Abgelehnte Asylbewerber ohne Bleibeperspektive in Deutschland sollen im besten Fall freiwillig ausreisen. Das Bundesamt für Migration und Flüchtlinge (BAMF) verweist zu diesem Zweck auf über tausend Rückkehrberatungsstellen und hält Informationen zu mehr als 25 Rückkehrprogrammen bereit. Um zusätzliche Anreize zu schaffen, hat die Bundesregierung vor zwei Jahren ein Programm namens „Perspektive Heimat“ ersonnen. Unter Federführung des Bundesministeriums für wirtschaftliche Zusammenarbeit und Entwicklung (BMZ) sollen damit freiwillige Rückkehrer bei ihrer beruflichen Reintegration unterstützt werden, damit sie „eine Chance in ihrer Heimat“ haben.

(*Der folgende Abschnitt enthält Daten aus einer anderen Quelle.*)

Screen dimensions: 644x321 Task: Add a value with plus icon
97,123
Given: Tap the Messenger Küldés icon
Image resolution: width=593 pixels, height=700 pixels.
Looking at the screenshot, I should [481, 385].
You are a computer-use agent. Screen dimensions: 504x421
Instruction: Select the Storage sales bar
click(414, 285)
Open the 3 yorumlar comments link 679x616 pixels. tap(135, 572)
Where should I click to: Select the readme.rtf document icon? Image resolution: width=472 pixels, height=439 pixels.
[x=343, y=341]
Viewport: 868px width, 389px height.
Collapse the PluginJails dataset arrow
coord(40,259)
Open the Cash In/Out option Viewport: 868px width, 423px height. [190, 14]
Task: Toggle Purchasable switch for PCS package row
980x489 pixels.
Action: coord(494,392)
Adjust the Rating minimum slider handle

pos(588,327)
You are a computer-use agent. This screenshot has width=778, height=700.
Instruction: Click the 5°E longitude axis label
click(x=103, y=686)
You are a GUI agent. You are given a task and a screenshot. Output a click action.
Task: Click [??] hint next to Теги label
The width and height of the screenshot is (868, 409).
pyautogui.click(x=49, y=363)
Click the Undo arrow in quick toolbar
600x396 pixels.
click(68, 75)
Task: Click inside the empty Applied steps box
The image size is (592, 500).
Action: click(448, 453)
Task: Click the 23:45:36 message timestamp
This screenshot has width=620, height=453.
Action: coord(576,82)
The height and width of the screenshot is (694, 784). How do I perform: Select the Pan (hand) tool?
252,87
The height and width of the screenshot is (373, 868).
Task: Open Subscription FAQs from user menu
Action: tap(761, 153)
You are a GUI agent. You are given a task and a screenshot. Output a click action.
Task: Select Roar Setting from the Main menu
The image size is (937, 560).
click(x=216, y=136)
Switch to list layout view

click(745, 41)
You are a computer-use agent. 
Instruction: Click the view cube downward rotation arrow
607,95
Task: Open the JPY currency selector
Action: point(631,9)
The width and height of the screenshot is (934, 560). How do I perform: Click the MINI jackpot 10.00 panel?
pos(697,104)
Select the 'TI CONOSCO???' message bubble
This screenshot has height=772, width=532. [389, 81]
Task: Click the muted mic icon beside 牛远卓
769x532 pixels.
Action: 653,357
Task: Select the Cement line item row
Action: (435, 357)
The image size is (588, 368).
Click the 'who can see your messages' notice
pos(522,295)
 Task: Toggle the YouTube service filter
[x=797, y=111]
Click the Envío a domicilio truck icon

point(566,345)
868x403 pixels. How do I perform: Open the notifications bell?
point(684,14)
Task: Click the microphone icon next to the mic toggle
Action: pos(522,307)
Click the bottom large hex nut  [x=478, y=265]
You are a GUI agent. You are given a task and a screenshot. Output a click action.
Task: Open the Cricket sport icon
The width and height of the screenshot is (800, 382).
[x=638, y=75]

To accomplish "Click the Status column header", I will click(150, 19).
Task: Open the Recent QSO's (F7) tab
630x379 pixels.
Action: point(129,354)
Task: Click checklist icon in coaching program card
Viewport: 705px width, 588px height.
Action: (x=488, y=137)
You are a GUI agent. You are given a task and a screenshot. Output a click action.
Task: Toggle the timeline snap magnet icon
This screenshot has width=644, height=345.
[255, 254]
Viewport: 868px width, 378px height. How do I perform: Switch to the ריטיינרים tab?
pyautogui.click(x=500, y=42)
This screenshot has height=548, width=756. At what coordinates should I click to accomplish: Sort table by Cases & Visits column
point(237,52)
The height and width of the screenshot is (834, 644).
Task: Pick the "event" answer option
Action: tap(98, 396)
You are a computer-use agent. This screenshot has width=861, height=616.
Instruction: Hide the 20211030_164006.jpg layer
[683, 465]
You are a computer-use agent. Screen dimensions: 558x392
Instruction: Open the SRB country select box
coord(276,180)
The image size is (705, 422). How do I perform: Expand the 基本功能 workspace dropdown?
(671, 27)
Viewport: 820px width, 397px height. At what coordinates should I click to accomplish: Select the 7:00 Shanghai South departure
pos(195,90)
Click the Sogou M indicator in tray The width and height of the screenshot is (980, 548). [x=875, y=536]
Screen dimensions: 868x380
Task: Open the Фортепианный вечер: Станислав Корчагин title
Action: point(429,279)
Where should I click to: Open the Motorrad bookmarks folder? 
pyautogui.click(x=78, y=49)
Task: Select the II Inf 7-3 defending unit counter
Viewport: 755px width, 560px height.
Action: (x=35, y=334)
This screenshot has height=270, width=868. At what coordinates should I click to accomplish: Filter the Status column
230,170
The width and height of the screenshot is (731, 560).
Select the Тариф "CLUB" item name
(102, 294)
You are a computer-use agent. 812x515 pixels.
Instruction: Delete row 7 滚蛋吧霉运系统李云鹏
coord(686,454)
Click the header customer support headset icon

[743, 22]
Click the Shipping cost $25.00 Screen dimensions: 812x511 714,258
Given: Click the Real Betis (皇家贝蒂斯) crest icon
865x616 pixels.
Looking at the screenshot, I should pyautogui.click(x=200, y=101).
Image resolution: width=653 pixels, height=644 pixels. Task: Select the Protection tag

Im Fokus sind dabei vor allem dreizehn Länder, aus denen gehäuft Einwanderer ohne Chance auf einen dauerhaften legalen Aufenthaltsstatus in Deutschland kommen: die Balkan-staaten Albanien, Serbien und Kosovo, die Maghreb-Länder Marokko und Tunesien, die afrikanischen Staaten Senegal, Ghana, Nigeria und Ägypten sowie der Irak, Afghanistan und Pakistan. Dort sollen mit insgesamt 150 Millionen Euro, verteilt auf insgesamt vier Jahre (bis 2020), Bleibeperspektiven für Rückkehrer geschaffen werden. Im Haushalt dieses Jahres sind 65 Millionen Euro veranschlagt worden.

AfD fordert sofortige Einstellung des Programms

Angaben der Bundesregierung zufolge hätten bis vor einem Jahr insgesamt 3.200 Personen dank des Programms „Perspektive Heimat“ eine Arbeit gefunden. Zwei Drittel von ihnen jedoch – nämlich etwa 2.200 – seien „Ortsansässige“ und keine Rückkehrer gewesen. Ob diese „Jobs“ ausreichten, um beispielsweise eine Familie zu ernähren und ob es unbefristete Arbeitsverhältnisse oder zeitlich begrenzte Tätigkeiten waren, darüber liegen der Bundesregierung offenbar keine gesicherten Daten vor. Die Dauer variiere, teilte sie im Juli vergangenen Jahres auf eine Anfrage des Abgeordneten Uwe Kerkeritz (Grüne) mit. Der Erfolg von „Perspektive Heimat“ könne nicht nur anhand der vermittelten Stellen gemessen werden, betonte der Parlamentarische Staatssekretär Norbert Barthle (CDU) seinerzeit.

Andere sehen das Ganze deutlich skeptischer. Daß die vom Entwicklungshilfeministerium gehegten Erwartungen erfüllt werden können, hielt unter anderem die Linksfraktion für „äußerst fragwürdig“. Dort nannte man die deutschen Beratungszentren in den Herkunftsländern eine reine „PR-Kampagne“. Es sei nicht nachvollziehbar, wie „man damit der hohen Jugendarbeitslosigkeit, die viele zur Flucht zwingt, entgegenwirken will“. Auch sei etwa angesichts einer „extrem hohen Arbeitslosenquote von 35 Prozent in Afghanistan“ nicht ersichtlich, „inwiefern Arbeitsstellen vermittelt werden können, wenn es keine gibt“, kritisierte die Linke bereits im vergangenen Jahr.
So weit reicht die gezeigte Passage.